> Aim of the task: Where a line contains "Click the wall clock picture", begin there and restate word for word every line to the end of the entries below, pictures excluded.

Extracted entries START

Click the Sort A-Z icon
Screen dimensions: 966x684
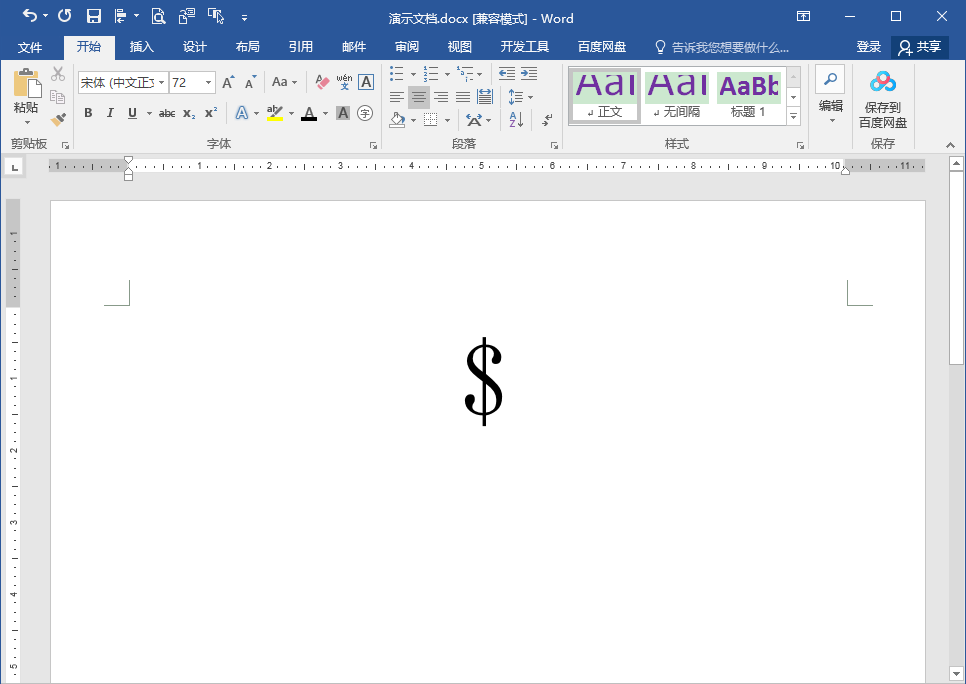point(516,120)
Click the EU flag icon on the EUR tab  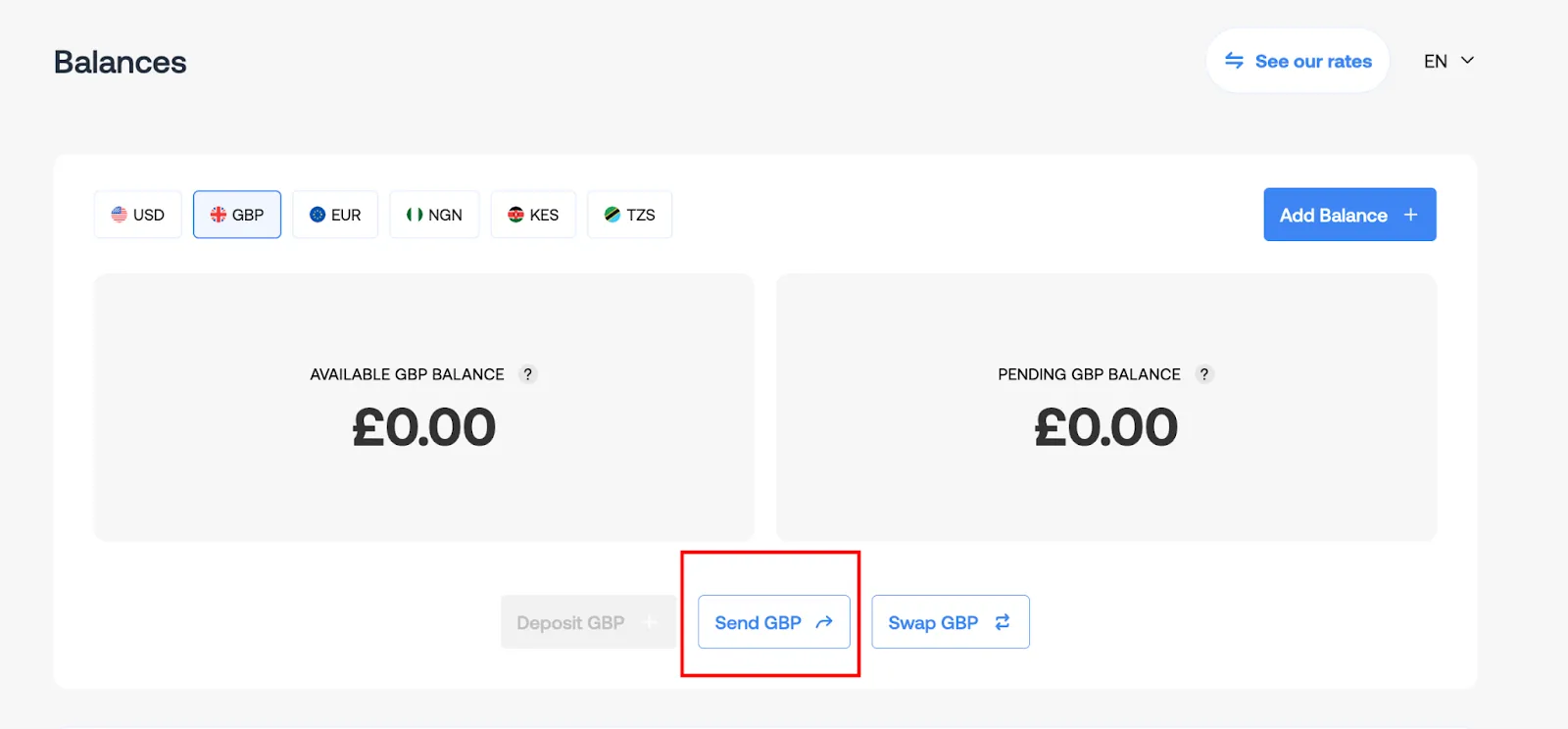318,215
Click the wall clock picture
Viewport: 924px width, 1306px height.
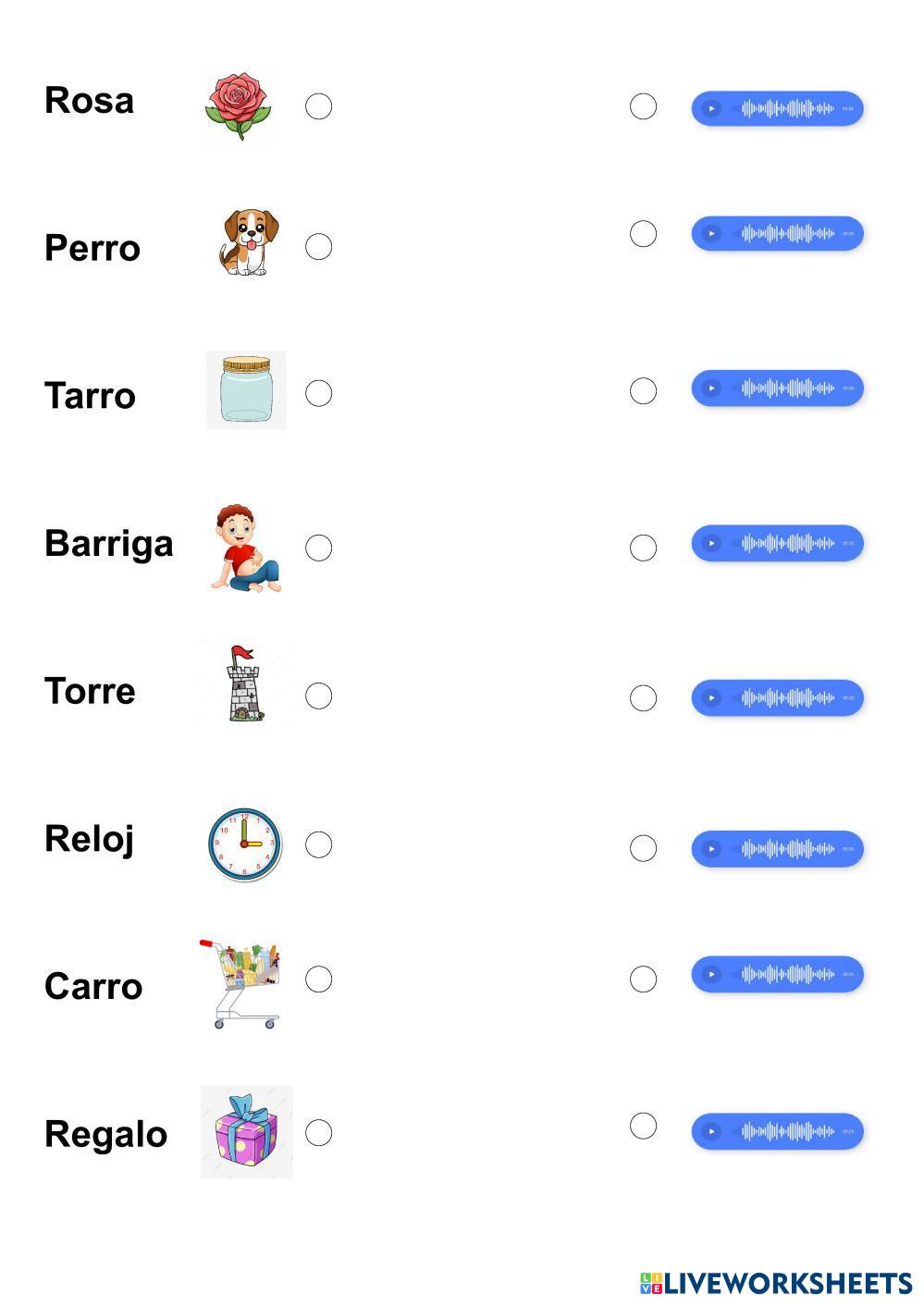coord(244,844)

Extracted entries END

> Exercise response:
Click the wall clock picture
Viewport: 924px width, 1306px height.
coord(244,844)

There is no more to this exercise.